» **Selected passage**
--- Start ---

Whittaker Chambers and American Conservatism
It is now 46 years since the death of Whittaker Chambers. His name is still iconic for many conservatives and a catalyst for boiling resentment among left-liberals. In those who know the full story of the Hiss case, and especially in the dwindling number of persons who watched the case unfold in all its Sophoclean finality, the figure of Whittaker Chambers cannot fail to evoke intense emotions. Even after six decades the charges that Chambers leveled at Hiss, and the larger issues that he raised in his autobiography, Witness, remain earthshaking in their implications.
There is no longer any question of Alger Hiss’s guilt. The matter has been settled for anyone who has read the evidence with an open mind. The account that Chambers gave of his dealings with Hiss when both of them were Communist agents in the Ware group is too full, too detailed, and too specific to have been concocted. More important, itsbasic outlines have been corroborated by third parties. The high-ranking KGB defector Oleg Gordievsky, for example, identified Alger Hiss as the agent “ALES” in 1988, several years before that particular code name for Hiss was revealed in one of the Venona cables declassified by the National Security Agency in the 1990s. Gordievsky even gave the name of Hiss’s Soviet controller: Ishak Abdulovich Akhmerov. As Sam Tanenhaus has written, “there had been a large espionage network centered in the federal government. Among those implicated were Harry Dexter White, Victor Perlo, Laurence Duggan, and Alger Hiss.” A few aging leftist Parsifals are still seeking the Holy Grail of Hiss’s innocence, but their quest appears totally quixotic to serious historians.
If we need no longer concern ourselves with the details of the Hiss case, we are free to consider the direction that American conservatism took after the case’s conclusion, and in particular how Chambers’s autobiography dictated that direction. The publication of Witness in 1952, and its phenomenal popularity, decisively shaped the conservative movement in America at a time when the movement could well have taken a different turn. After Witness, American conservatism gained what may be called a religious dimension.

--- End ---

» **Exercise set**
1. In the essay on Whittaker Chambers, in what year did Oleg Gordievsky identify Alger Hiss as the agent "ALES"?
2. For each statement, say whether the essay on Whittaker Chambers agrees with it, and quote the words that decide it. (a) Witness was published in 1952. (b) The text names Harry Dexter White as Hiss's Soviet controller. (c) The Venona cables were declassified by the Central Intelligence Agency.
3. Write the next paragraph of the essay on Whittaker Chambers, carrying on from its final sentence.

» **Data section**

--- Start ---

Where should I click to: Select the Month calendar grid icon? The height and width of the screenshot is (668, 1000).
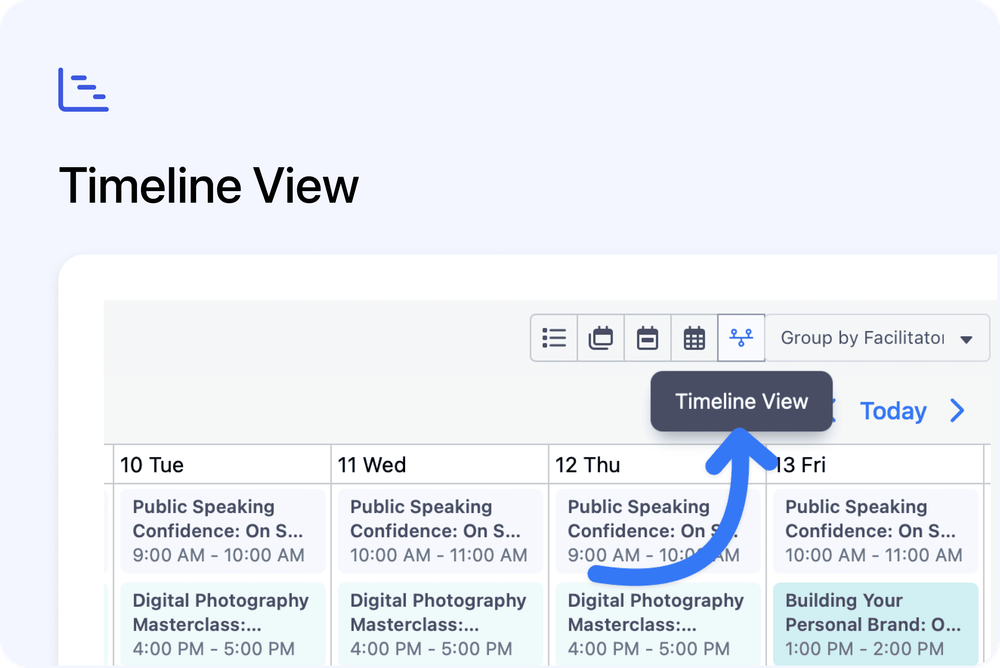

--- End ---

» **The results**
1. 1988

2.
(a) Yes: "The publication of Witness in 1952"
(b) No: "Gordievsky even gave the name of Hiss’s Soviet controller: Ishak Abdulovich Akhmerov."
(c) No: "the Venona cables declassified by the National Security Agency in the 1990s"

3.
In the 1930s, the dominant themes of American conservatism were the limited government of Jefferson and the isolationism of Washington’s Farewell Address. These concerns were civic, not religious. They represented a distinct if somewhat old-fashioned viewpoint as to how America should handle its secular business. Loyalty to these two ideas meant that conservatives had to swim against the tide of history, for both notions were being marginalized by the New Deal at home and by the drift of events abroad.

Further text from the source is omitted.